The oldest Popular Assembly in Athens operates in the neighborhood of Petralona, the site of a recent, widely publicized murder of a Pakistani man at the hands of fascists. When I visited with them last spring, they were opening a kitchen and cafe space for educating people about nutrition and food production, and operating an extensive calendar of peer-led health and mental health events, inspired in part by Mexico’s Zapatistas. Today, they operate medical, dental and eye clinics – in coordination with other Popular Assemblies, based on non-monetary mutual aid.
As we weaved through commercial corridors and narrow neighborhood arteries last week, all of this seemed to be shifting from a sort of quiet mode of survival into an overt assertion of power. Scattered action commanded the attention of onlookers. Quarter-sheet fliers were tossed into open bus windows, open supermarkets and even into the day’s light breeze, scattering like ticker tape. Two masked young women darted out of the crowd periodically, spray-painting a stencil onto walls featuring a sort of close-up frontal image of a boy with his fist forward, reading “The sons of Adolf will receive a red and black punch” (a reference to the colors of the traditional anarchist flag). The smell of fresh spray paint hung in the air, the fire to its smoke appearing on walls, the sides of buses, and – a newly favorite target in the country’s crisis – establishments set up to buy people’s gold. These entrepreneurs are referred to as mavragoriters – a term coined during Greece’s years under Nazi occupation. “They were Greeks, usually friends of or sympathetic to the Nazis, and they took advantage of the crisis and the starvation that existed all over the country,” explained a young woman, who asked not to be named. “It reached a point where they were buying houses in exchange for two bottles of olive oil, or quantities of rice.”

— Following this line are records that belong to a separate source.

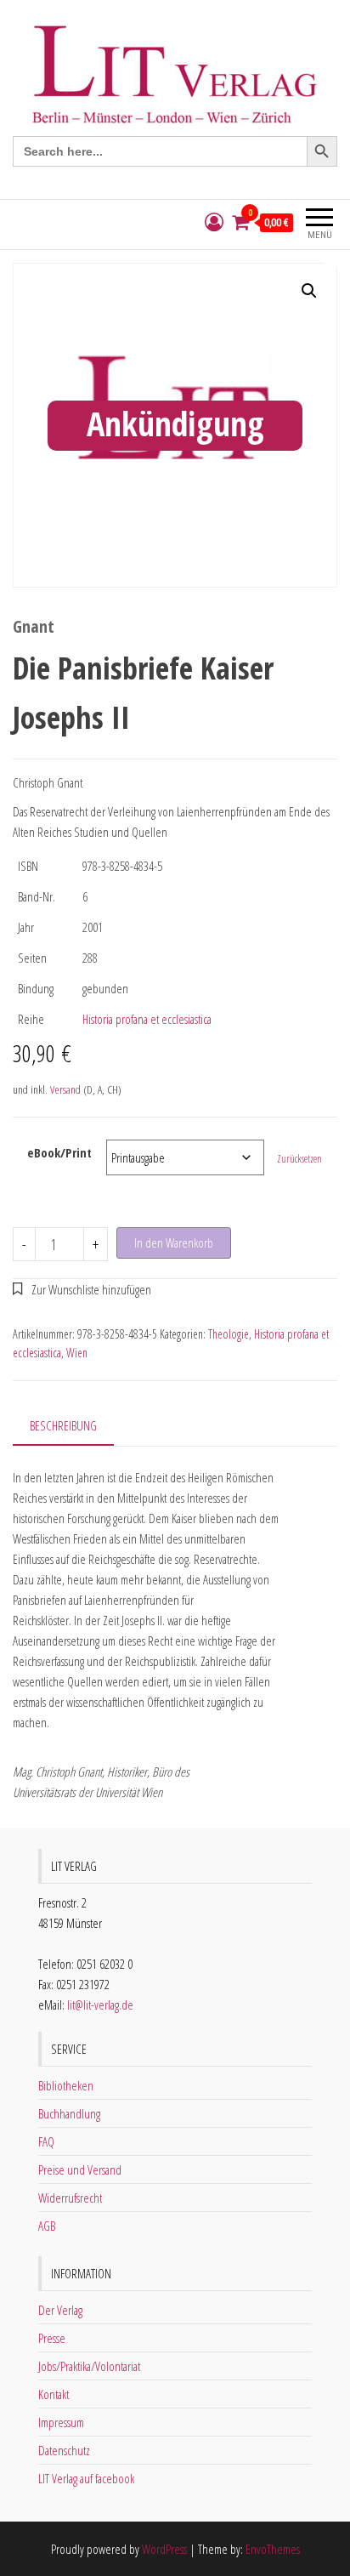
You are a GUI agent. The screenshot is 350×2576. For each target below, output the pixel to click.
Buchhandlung (69, 2113)
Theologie (228, 1334)
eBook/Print (59, 1152)
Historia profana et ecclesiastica (147, 1018)
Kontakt (53, 2394)
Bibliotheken (65, 2085)
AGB (46, 2225)
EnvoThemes (273, 2548)
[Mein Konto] (214, 222)
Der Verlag (60, 2309)
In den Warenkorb (173, 1242)
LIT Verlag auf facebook (86, 2478)
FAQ (46, 2141)
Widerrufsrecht (70, 2197)
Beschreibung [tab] (63, 1425)
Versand (65, 1089)
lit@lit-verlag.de (100, 2004)
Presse (51, 2337)
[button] (309, 291)
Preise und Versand (79, 2169)
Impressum (61, 2422)
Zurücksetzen (299, 1159)
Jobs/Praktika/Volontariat (89, 2365)
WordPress (164, 2548)
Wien (77, 1353)
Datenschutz (64, 2450)
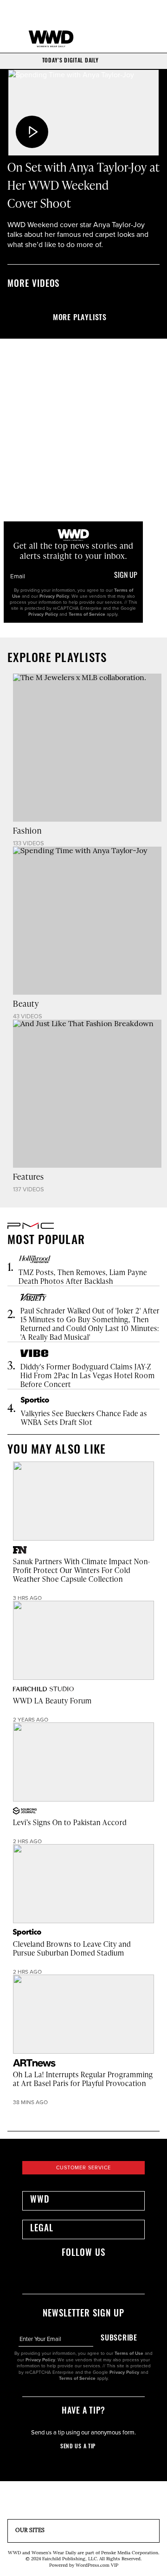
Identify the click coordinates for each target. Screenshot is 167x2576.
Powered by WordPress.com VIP (83, 2565)
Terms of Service (87, 614)
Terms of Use (129, 2353)
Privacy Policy (54, 596)
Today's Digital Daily (70, 61)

The subtext of the young woman’s description seems the soul of the Popular Assemblies: dignity. She later pointed me to a communiqué posted at Indymedia Athens, in which anarchists in the city set about countering the neoliberal mantra heard around the country, and the ethics of the mavragoriters – “No job is a shame.” The Popular Assemblies appear to operate from the inverse that appears in the communiqué “Shame is not a job.” Surviving merely to revive histories of foreign occupation or homegrown fascism, for them, is a path without hope.